“The Searchers” to air on Turner Classic Movies

Movie poster for "The Searchers"The only thing more ridiculous than “The Searchers” not being nominated for  Best Picture at the 1956 Academy Awards is the fact that the John Ford directed  classic received no Oscar nominations at all. “The Searchers,” starring John  Wayne in one of his most memorable westerns, will air Tuesday night, May 4th, at  7 pm on Turner Classic Movies. Filmed in color using the VistaVision widescreen  process, “The Searchers” incorporates some spectacular location footage, most  notably Utah’s Monument Valley, an area Ford used in several of his westerns.  Appearing alongside Wayne are Jeffrey Hunter, Vera Miles, Ward Bond, Natalie  Wood and Harry Carey Jr.

“The Searchers” takes place in Texas in 1868, where Ethan Edwards (Wayne), a  hard bitten ex-Confederate soldier with a checkered reputation, is visiting the  ranch of his brother Aaron.
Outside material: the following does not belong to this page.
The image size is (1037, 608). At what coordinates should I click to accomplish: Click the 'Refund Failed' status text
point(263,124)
Drawn away from the ranch to pursue Indian cattle  thieves, Ethan soon learns the livestock theft was only a ploy to draw most of  the men away from the Edwards ranch, and returns too late to save his brother,  sister-in-law and nephew from death, and both nieces from being kidnapped.  Eventually, Ethan is advised that the two girls, Lucy and Debbie, have been  abducted by a Comanche called Scar. With the help of Lucy’s fiancé Brad and  Debbie’s adopted brother Martin, Ethan begins on a long search to find both Scar  and his two nieces. The quest becomes very complicated when Martin comes to  realize that Ethan has some very harsh views concerning women who have lived  with Indians, and his agenda upon finding Debbie is even more disturbing.
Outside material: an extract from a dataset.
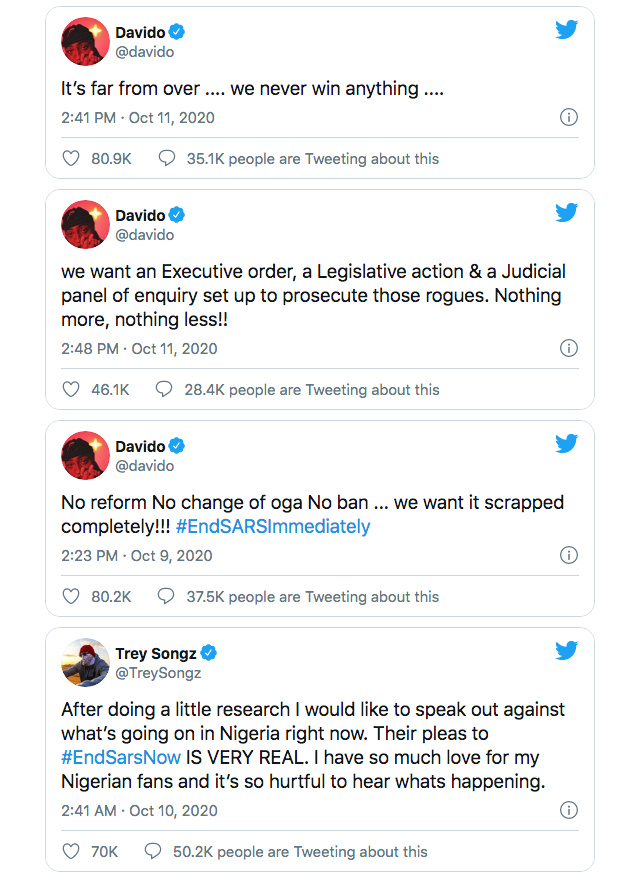The image size is (629, 872).
Task: Open the #EndSARSImmediately hashtag link
Action: tap(273, 526)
Although “The Searchers” was completely snubbed at the 1956 Academy Awards,  it would, in time, receive the recognition it deserved. The American Film  Institute ranks “The Searchers” in 12th place in its 100 Years…100 Movies list,  and places it 1st in its Top Ten Westerns of all time. Still, the lack of a  single Oscar nomination remains a mystery, particularly in the categories of  Best Director, Best Actor, and Best Picture. If anyone knows anybody who thinks  the 1956 winner for Best Picture, “Around The World In 80 Days” is a better  motion picture than “The Searchers,” tell them I’m looking for them.

Notes: Natalie Wood played the role of Debbie as a grown girl, while  Natalie’s younger sister Lana appears as the young Debbie. Jeffrey Hunter’s part  of Martin was originally offered to Fess Parker, who was coming off his success  as Davy Crockett. Parker was under contract with the Disney studio at that time,  and, according to Fess, it was Walt Disney himself who prevented Parker from  playing the role. John Wayne’s oft repeated line, “that’ll be the day” inspired  the Buddy Holly song of the same name.